Iowa State Troopers Claim Fentanyl is Transforming State into Drug Hub


Some people may see Iowa as a flyover state, but police say Mexican cartels do not. Iowa state troopers say the state’s gotten more popular with drug dealers.

Interstate 80 connects California and New Jersey. Interstate 5 will take you from Minnesota all the way to Texas. The two roads intersect in Des Moines (Iowa), a popular location for drug trafficking.

The situation on the southern border causes a lot of problems for Iowans, according to Assistant Director of Narcotics Enforcement Ryan Moore.

Moore stated, “The cartels have arrived.” It’s the most drugs we’ve ever seen. And it’s also the cheapest.

Moore claims that the cartels have shifted their focus to children and that one pill is deadly. Last year, fentanyl was involved in nearly 90% of Iowa’s overdose deaths.

Moore stated that drug trafficking groups are now spreading into smaller communities because they feel less pressure and can hide.

In the past, drug groups would store drugs in Iowa in large metropolitan areas such as Des Moines. Police are now finding drug stash houses in small towns of 20,000 residents with up to 20 pounds.

Iowa has a low opioid death rate, but the number continues to grow each year. In Iowa, the death rate was 11.5 per 100,000. According to CDC statistics, in 2020 the death rate would be 14.3, and by 2021 15.3.

Daniel Dailey, son of Ann Breeding, struggled with addiction for 12 years. In middle school, he was bullied because of his weight. In his late 20s, he was accused of selling drugs.

“He tried to shield me from this stuff. He didn’t say much.” “He did mention that cartels were involved,” Breeding said.

He was in treatment for addiction when the pandemic began. Breeding says that this took a toll because he couldn’t see his family. A sheriff’s deputy showed up on her doorstep in November 2020.

“I can honestly say that my heart was broken. Breeding stated, “My soul was crushed there because I had planned and I was confident that our story would end happily.” When he died, he was high on heroin, Xanax, meth, and fentanyl.

Fentanyl is not only a problem for drug addicts. The police say that people can overdose on fentanyl even if it is the first drug they have tried.

Sebastian Kidd, a 17-year-old from New York City who had never used drugs before, sought a Percocet to treat his anxiety and headaches caused by six concussions.

“He took half of a pill that he purchased on Snapchat.” Deric Kidd said that the father of Sebastian found the remaining half and discovered it to be mainly fentanyl.

They never thought illicit drugs would be a problem. The Kidds want to see the country reduce the flow of drugs entering the country through the southern border.

Kidd explained that “our focus is mental health, and we are trying to address this issue before it starts.” Kidd said that most of the time, drug use is the result of other factors. “We are trying to address this issue at a young stage.”

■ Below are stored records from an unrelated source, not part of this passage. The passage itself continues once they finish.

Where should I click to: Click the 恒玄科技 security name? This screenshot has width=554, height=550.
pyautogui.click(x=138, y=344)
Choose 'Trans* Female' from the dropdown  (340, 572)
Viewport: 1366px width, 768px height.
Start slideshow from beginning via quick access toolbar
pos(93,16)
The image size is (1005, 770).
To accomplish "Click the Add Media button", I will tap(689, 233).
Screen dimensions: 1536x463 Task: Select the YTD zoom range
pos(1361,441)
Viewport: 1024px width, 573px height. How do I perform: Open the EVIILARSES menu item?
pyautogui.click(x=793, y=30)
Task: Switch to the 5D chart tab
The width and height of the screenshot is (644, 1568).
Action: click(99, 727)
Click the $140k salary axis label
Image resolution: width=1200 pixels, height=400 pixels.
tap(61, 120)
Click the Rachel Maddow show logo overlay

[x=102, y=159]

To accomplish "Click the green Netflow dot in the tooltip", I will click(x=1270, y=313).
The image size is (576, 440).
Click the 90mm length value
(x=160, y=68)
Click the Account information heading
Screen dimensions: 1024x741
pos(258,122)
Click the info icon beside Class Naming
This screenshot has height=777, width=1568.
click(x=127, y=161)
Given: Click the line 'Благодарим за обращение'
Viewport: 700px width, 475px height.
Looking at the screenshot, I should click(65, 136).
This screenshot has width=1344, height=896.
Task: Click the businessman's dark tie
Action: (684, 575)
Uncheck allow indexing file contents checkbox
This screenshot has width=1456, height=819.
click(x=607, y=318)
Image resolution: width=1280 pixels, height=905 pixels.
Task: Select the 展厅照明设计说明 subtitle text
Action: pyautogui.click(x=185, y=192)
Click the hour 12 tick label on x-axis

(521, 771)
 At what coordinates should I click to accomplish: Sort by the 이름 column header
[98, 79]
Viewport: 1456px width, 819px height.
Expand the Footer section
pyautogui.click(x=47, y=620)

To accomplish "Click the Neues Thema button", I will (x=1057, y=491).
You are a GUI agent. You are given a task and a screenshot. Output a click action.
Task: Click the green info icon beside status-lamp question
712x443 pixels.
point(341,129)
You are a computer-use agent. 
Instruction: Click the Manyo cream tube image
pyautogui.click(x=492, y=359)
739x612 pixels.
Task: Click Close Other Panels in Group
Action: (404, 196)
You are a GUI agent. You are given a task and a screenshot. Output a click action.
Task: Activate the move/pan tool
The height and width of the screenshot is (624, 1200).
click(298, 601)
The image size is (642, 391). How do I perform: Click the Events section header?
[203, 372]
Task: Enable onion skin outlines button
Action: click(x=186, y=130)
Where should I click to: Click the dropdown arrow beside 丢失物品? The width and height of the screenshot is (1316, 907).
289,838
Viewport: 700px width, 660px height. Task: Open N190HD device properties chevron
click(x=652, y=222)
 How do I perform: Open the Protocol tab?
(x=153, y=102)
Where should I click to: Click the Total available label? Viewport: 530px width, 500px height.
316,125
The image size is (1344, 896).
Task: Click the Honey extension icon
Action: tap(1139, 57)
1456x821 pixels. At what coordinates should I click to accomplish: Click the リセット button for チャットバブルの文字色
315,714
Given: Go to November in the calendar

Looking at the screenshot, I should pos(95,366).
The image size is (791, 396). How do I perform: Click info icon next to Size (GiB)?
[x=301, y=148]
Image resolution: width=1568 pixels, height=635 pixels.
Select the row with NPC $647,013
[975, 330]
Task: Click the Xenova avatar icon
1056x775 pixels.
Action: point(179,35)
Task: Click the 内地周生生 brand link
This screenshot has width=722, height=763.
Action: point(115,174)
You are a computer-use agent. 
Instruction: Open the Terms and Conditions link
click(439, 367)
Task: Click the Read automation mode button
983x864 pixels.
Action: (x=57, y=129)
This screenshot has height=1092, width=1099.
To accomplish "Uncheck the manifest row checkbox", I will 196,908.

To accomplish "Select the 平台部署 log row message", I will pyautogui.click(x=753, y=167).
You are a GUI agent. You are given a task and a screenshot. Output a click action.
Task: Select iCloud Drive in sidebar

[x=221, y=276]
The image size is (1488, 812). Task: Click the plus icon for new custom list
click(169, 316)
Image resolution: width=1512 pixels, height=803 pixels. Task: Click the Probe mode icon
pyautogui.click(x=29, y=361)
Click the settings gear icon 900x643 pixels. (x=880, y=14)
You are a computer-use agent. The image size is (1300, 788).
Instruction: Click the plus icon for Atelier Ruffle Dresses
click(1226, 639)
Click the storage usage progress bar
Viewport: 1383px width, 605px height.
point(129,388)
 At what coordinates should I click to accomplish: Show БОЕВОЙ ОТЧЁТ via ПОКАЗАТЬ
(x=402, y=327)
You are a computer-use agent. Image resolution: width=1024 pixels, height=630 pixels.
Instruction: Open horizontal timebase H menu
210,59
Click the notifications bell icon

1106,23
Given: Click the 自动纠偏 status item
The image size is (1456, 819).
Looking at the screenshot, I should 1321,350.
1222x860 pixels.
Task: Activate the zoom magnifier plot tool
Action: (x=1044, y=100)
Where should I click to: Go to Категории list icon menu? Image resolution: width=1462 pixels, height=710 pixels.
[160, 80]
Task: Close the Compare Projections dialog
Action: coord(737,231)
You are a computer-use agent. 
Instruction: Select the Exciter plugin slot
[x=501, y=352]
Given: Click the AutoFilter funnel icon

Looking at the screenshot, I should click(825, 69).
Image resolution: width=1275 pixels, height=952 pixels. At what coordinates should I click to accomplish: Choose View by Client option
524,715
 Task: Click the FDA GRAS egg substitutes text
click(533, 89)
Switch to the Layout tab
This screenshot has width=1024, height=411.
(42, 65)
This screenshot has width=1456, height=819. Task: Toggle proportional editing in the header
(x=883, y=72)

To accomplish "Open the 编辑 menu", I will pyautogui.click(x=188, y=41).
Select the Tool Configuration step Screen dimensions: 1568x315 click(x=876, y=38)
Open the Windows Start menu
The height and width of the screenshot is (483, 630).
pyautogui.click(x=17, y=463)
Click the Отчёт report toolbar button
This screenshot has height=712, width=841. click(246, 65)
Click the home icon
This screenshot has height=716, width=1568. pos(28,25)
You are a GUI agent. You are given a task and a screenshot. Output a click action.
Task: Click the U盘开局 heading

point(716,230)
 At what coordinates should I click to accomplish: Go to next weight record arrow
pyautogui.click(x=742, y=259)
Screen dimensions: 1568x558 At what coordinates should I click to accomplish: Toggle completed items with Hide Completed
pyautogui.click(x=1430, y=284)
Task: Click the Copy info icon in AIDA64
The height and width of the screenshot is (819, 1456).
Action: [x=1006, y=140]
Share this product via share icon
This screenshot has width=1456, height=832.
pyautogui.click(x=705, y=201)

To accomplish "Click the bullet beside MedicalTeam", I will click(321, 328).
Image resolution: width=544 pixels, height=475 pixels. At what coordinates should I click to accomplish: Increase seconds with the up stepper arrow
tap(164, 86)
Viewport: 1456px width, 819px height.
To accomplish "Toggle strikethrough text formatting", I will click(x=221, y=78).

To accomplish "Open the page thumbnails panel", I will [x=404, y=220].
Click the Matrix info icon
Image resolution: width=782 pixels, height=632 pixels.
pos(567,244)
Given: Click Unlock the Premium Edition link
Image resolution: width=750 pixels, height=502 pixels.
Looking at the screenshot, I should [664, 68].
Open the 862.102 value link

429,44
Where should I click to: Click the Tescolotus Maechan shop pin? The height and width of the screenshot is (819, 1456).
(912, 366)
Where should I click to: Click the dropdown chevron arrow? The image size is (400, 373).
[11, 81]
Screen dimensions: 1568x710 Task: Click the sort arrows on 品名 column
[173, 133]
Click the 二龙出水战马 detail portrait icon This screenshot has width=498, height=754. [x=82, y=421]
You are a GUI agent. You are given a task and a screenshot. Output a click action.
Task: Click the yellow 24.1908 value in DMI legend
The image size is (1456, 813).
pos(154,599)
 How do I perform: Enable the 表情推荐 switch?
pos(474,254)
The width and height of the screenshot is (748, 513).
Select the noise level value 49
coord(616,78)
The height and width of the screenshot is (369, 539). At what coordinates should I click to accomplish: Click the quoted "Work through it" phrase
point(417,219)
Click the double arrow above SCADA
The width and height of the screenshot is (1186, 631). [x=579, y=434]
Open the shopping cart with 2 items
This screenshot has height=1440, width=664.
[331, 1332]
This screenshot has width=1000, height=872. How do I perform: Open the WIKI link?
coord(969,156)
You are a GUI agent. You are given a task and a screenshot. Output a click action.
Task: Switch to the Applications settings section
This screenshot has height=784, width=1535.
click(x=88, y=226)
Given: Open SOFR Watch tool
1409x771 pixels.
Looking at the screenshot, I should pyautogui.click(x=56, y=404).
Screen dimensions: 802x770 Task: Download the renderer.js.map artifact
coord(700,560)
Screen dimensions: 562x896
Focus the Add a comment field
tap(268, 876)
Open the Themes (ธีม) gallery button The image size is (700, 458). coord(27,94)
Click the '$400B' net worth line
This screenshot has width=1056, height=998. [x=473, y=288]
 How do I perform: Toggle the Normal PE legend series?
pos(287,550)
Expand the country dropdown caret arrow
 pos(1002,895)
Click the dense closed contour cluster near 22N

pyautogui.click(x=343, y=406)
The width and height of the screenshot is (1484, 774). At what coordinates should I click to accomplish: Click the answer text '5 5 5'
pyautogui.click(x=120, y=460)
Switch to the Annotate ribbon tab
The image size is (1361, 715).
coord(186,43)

The family has created a nonprofit organization called Become Their Voice that aims at educating the public on the dangers associated with fentanyl and social media. It also aims to promote mental health while paying tribute to the victims of drug overdoses.

Covert Action Treatment Facility in Des Moines is a medication-assisted treatment facility. The average number of new admissions is three per week. Six new admissions have been made this week. Lindsey Veitz, the clinical supervisor and program director, is responsible for overseeing all of the clinics. She said admissions have increased since fentanyl was introduced, but there’s a new danger.

Vietz stated, “We are now seeing a consistent pattern of our patients testing positive for xylazine who use heroin.” “Xylazine could be the new fentanyl.” “I think it’s more dangerous than fentanyl.”

It is also known as tranq and is used to sedate animals. The drug is mixed with other drugs and fentanyl, which can be dangerous as it resists Narcan or other opioid overdose reversal medications.